Honda H'ness CB350 - Topgear Magazine India
The Honda CB350 comes in two variant: DLX and DLX Pro

Two variants, one bike:

The bike gets two variants: the base variant being DLX and the top spec being, the DLX Pro variant. Before you ask about the difference between the duo, the DLX Pro variant gets smartphone-compatible instrument cluster, along with Bluetooth connectivity and integrated USB port. The bike also gets Honda’s segment-first offering called Honda Smartphone Voice Control system, which can be paired to the headset, using which one can issue voice commands and use features such as turn-by-turn navigation, access calls/ messages, music and even weather information. The other difference that distinguishes the top spec variant, is the dual side horn, compared to single sided horn on DLX variant.

As mentioned, Honda H’ness CB350 is based on a new Half-duplex cradle frame, made out of steel. This allows lower center of gravity and easier handling of the bike. The H’ness CB350 comes with telescopic fork suspensions on front and twin hydraulic shock absorbers at the rear. The alloy wheels are shod with 100/90-19 front and a 130/70-18 rear MRF tyre, which is larger than its rivals. The other segment best part of the Honda CB350, is its wheel base, which measures at 1,441 mm. While the ground clearance is also decent, at 166 mm. The bike weighs at 181 kg, which is 14 kg lighter than the Royal Enfield Classic 350.

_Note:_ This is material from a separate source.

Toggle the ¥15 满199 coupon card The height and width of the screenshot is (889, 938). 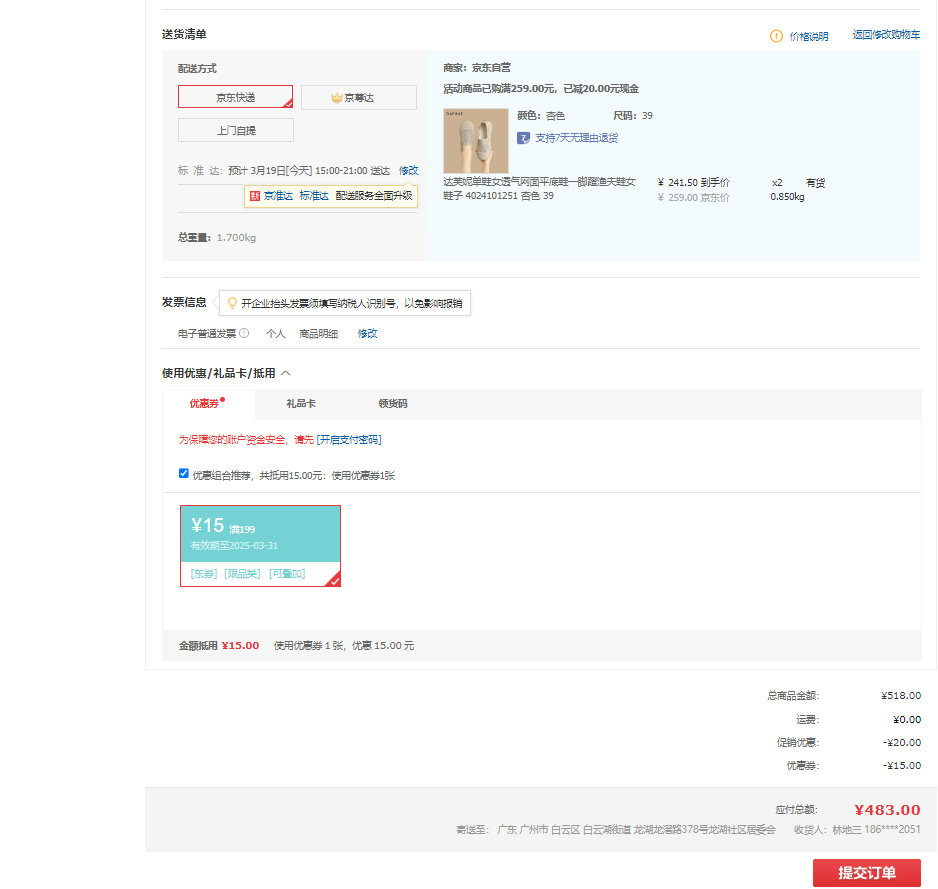pyautogui.click(x=260, y=545)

Performance: Refined ride or vibrations with thump?

Well everything aside, the biggest reason behind Royal Enfield’s success in India is the signature exhaust thump, which screams your presence in the entire neighborhood, when kick start your day with the bike. However, the trade-off to this majestic thump is the vibrations which shakes up the spine after a long drive at higher speed. The Honda H’ness CB350 comes with a new 348.36cc air-cooled, fuel-injected, single-cylinder engine that produces 20.8 bhp of power at 5,500 rpm and a impressive 30 Nm of torque at 3,000 rpm. The engine comes paired with a 5-speed gearbox. Honda claims that balancer shafts will help reducing the vibrations, while producing a melodious thump, thanks to the one-chamber structure in the exhaust’s expansion chamber and a large 45 mm tail pipe. However, the exhaust note is subjective, you will either love it or hate it, but its enough to be noticed.

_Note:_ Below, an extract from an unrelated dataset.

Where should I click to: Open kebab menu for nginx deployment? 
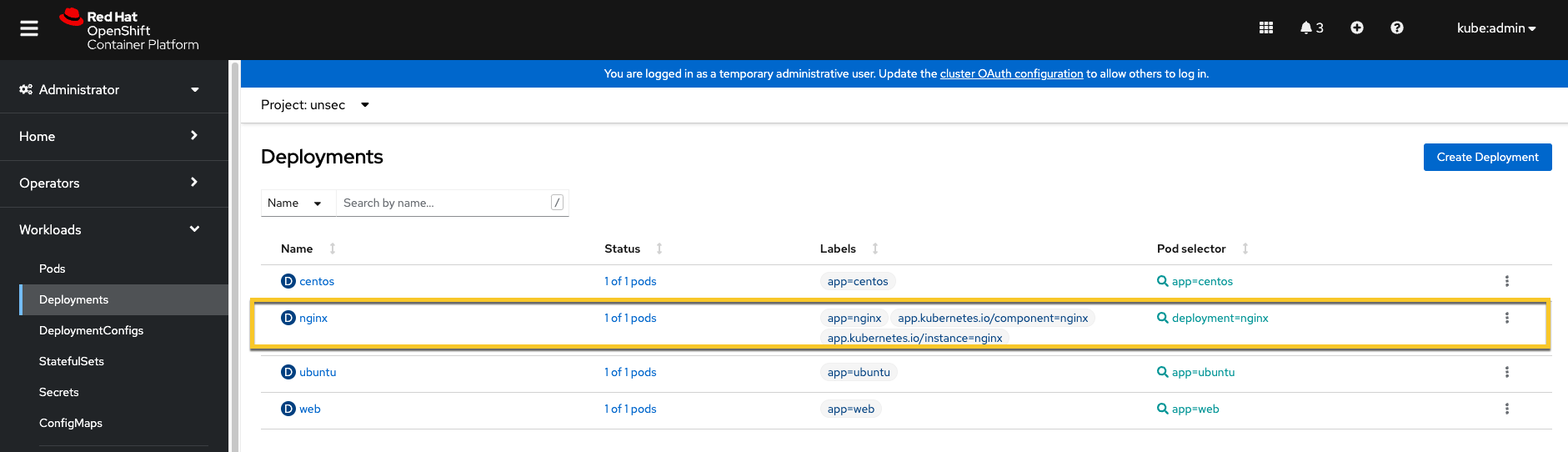click(x=1506, y=318)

The Honda Highness will rival the Royal Enfield Classic 350 series and the upcoming new Meteor range.

Features: Tough to beat

Honda H’ness CB350 offers some handy and useful features like an assist and slip clutch, LED lights and a side stand indicator with engine cut-off. But the real game changing features, which will also distinguish this bike from its rivals, are the Honda Selectable Torque Control (HSTC), which is a traction control system that is usually found in cars. It simply detects the difference between front and rear wheel speeds and calculates the slip ratio, to adjust the engine torque by controlling fuel injection. The other interesting feature is the Honda Smartphone Voice Control (HSVC) system, which comes exclusively in the DLX Pro variant. It allows the rider to pair his smartphone to the bike, through the HSVC app. With this, the rider can access phone calls, navigation, music playback and incoming messages using dedicated buttons. Besides displaying these things on the digital instrument screen, Honda is also allowing the riders to install an aftermarket Bluetooth speakers, placed inside their helmet, to communicate with the bike and ensure their safety while riding.

Price: Value for money

Although Honda has not confirmed the prices of the CB350. The company has just said that the bike will cost around Rs 1.9 lakh. Considering this price for the base variant, the Honda H’ness CB350 is slightly expensive. While the Royal Enfield still remains the most affordable 350cc bike in this segment, with price starting at Rs 1.78 lakh. However, for this additional premium, the Honda H’ness CB350 does offer some really impressive features. Considering the offerings, the price seems to be justifiable and the bike looks to be promising and value for money deal. The company has also claimed that the H’ness CB350 will only be sold through Honda’s Big Wing Network. Considering the limitation of Big Wing Network, we do not expect this bike to beat Royal Enfield very soon. However, we do expect this bike to create its own enthusiast fan clubs.